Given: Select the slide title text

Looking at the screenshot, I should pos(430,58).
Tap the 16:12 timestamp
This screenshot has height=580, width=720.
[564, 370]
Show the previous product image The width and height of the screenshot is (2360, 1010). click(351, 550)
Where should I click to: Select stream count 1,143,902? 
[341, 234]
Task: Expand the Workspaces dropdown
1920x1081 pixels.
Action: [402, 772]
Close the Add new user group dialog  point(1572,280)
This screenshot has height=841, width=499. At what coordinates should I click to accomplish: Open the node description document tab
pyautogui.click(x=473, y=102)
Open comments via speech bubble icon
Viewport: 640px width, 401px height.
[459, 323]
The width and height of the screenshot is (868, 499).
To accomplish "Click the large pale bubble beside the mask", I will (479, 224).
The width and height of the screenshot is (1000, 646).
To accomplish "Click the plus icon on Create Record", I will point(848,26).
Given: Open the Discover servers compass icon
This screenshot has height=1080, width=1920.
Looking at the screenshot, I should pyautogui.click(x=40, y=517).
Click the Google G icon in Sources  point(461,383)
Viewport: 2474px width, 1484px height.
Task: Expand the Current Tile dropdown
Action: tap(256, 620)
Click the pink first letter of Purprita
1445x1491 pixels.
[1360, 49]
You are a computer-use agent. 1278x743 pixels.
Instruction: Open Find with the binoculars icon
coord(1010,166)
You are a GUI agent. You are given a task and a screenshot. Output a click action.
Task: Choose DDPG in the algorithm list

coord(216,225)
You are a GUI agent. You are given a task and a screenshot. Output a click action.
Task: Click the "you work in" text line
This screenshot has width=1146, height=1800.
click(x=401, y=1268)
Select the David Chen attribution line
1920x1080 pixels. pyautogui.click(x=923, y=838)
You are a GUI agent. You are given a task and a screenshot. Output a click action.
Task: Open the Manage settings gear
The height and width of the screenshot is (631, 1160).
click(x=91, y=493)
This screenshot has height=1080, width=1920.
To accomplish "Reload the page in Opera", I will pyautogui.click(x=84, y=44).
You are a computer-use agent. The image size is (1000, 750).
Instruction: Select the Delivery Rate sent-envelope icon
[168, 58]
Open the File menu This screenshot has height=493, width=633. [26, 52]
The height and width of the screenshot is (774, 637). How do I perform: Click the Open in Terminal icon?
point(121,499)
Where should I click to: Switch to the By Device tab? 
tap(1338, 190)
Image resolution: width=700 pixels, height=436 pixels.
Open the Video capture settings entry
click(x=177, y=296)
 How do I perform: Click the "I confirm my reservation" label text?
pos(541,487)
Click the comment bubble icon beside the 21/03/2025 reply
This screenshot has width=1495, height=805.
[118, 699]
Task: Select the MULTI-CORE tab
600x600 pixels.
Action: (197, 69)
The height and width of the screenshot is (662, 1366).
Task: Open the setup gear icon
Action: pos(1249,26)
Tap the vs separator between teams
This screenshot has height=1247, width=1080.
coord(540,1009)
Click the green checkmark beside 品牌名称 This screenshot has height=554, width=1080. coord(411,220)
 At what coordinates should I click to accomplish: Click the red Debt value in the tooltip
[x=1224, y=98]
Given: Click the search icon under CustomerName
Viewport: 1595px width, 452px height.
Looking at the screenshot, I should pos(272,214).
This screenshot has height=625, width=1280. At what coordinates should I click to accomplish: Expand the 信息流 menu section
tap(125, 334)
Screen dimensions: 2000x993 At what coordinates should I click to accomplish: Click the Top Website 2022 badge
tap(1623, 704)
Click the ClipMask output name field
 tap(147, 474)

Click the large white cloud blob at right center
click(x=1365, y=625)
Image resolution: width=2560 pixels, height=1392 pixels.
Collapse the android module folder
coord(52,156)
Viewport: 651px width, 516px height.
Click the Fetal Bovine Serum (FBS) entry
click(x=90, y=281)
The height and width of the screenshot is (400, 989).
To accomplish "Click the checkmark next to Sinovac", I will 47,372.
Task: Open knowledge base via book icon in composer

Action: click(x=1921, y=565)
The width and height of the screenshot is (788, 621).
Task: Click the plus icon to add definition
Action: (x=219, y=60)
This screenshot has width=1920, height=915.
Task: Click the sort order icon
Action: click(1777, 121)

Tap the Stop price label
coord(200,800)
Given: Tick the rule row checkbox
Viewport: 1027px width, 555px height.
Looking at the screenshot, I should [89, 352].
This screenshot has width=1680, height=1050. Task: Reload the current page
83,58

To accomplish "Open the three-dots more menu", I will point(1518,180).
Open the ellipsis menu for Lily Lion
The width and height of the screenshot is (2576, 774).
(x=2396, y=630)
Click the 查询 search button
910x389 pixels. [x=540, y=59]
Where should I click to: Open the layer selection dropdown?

> **YOUR INSTRUCTIONS**: Quote all of the rows above word for word, in the same order.

> **THE RESULT**:
Given: Select the slide title text

Looking at the screenshot, I should pos(430,58).
Tap the 16:12 timestamp
This screenshot has height=580, width=720.
[564, 370]
Show the previous product image The width and height of the screenshot is (2360, 1010). click(351, 550)
Where should I click to: Select stream count 1,143,902? 
[341, 234]
Task: Expand the Workspaces dropdown
1920x1081 pixels.
Action: [402, 772]
Close the Add new user group dialog  point(1572,280)
This screenshot has height=841, width=499. At what coordinates should I click to accomplish: Open the node description document tab
pyautogui.click(x=473, y=102)
Open comments via speech bubble icon
Viewport: 640px width, 401px height.
[459, 323]
The width and height of the screenshot is (868, 499).
To accomplish "Click the large pale bubble beside the mask", I will (479, 224).
The width and height of the screenshot is (1000, 646).
To accomplish "Click the plus icon on Create Record", I will point(848,26).
Given: Open the Discover servers compass icon
This screenshot has height=1080, width=1920.
Looking at the screenshot, I should pyautogui.click(x=40, y=517).
Click the Google G icon in Sources  point(461,383)
Viewport: 2474px width, 1484px height.
Task: Expand the Current Tile dropdown
Action: tap(256, 620)
Click the pink first letter of Purprita
1445x1491 pixels.
[1360, 49]
You are a computer-use agent. 1278x743 pixels.
Instruction: Open Find with the binoculars icon
coord(1010,166)
You are a GUI agent. You are given a task and a screenshot. Output a click action.
Task: Choose DDPG in the algorithm list

coord(216,225)
You are a GUI agent. You are given a task and a screenshot. Output a click action.
Task: Click the "you work in" text line
This screenshot has width=1146, height=1800.
click(x=401, y=1268)
Select the David Chen attribution line
1920x1080 pixels. pyautogui.click(x=923, y=838)
You are a GUI agent. You are given a task and a screenshot. Output a click action.
Task: Open the Manage settings gear
The height and width of the screenshot is (631, 1160).
click(x=91, y=493)
This screenshot has height=1080, width=1920.
To accomplish "Reload the page in Opera", I will pyautogui.click(x=84, y=44).
You are a computer-use agent. The image size is (1000, 750).
Instruction: Select the Delivery Rate sent-envelope icon
[168, 58]
Open the File menu This screenshot has height=493, width=633. [26, 52]
The height and width of the screenshot is (774, 637). How do I perform: Click the Open in Terminal icon?
point(121,499)
Where should I click to: Switch to the By Device tab? 
tap(1338, 190)
Image resolution: width=700 pixels, height=436 pixels.
Open the Video capture settings entry
click(x=177, y=296)
 How do I perform: Click the "I confirm my reservation" label text?
pos(541,487)
Click the comment bubble icon beside the 21/03/2025 reply
This screenshot has width=1495, height=805.
[118, 699]
Task: Select the MULTI-CORE tab
600x600 pixels.
Action: (197, 69)
The height and width of the screenshot is (662, 1366).
Task: Open the setup gear icon
Action: pos(1249,26)
Tap the vs separator between teams
This screenshot has height=1247, width=1080.
coord(540,1009)
Click the green checkmark beside 品牌名称 This screenshot has height=554, width=1080. coord(411,220)
 At what coordinates should I click to accomplish: Click the red Debt value in the tooltip
[x=1224, y=98]
Given: Click the search icon under CustomerName
Viewport: 1595px width, 452px height.
Looking at the screenshot, I should pos(272,214).
This screenshot has height=625, width=1280. At what coordinates should I click to accomplish: Expand the 信息流 menu section
tap(125, 334)
Screen dimensions: 2000x993 At what coordinates should I click to accomplish: Click the Top Website 2022 badge
tap(1623, 704)
Click the ClipMask output name field
 tap(147, 474)

Click the large white cloud blob at right center
click(x=1365, y=625)
Image resolution: width=2560 pixels, height=1392 pixels.
Collapse the android module folder
coord(52,156)
Viewport: 651px width, 516px height.
Click the Fetal Bovine Serum (FBS) entry
click(x=90, y=281)
The height and width of the screenshot is (400, 989).
To accomplish "Click the checkmark next to Sinovac", I will 47,372.
Task: Open knowledge base via book icon in composer

Action: click(x=1921, y=565)
The width and height of the screenshot is (788, 621).
Task: Click the plus icon to add definition
Action: (x=219, y=60)
This screenshot has width=1920, height=915.
Task: Click the sort order icon
Action: click(1777, 121)

Tap the Stop price label
coord(200,800)
Given: Tick the rule row checkbox
Viewport: 1027px width, 555px height.
Looking at the screenshot, I should [89, 352].
This screenshot has width=1680, height=1050. Task: Reload the current page
83,58

To accomplish "Open the three-dots more menu", I will point(1518,180).
Open the ellipsis menu for Lily Lion
The width and height of the screenshot is (2576, 774).
(x=2396, y=630)
Click the 查询 search button
910x389 pixels. [x=540, y=59]
Where should I click to: Open the layer selection dropdown?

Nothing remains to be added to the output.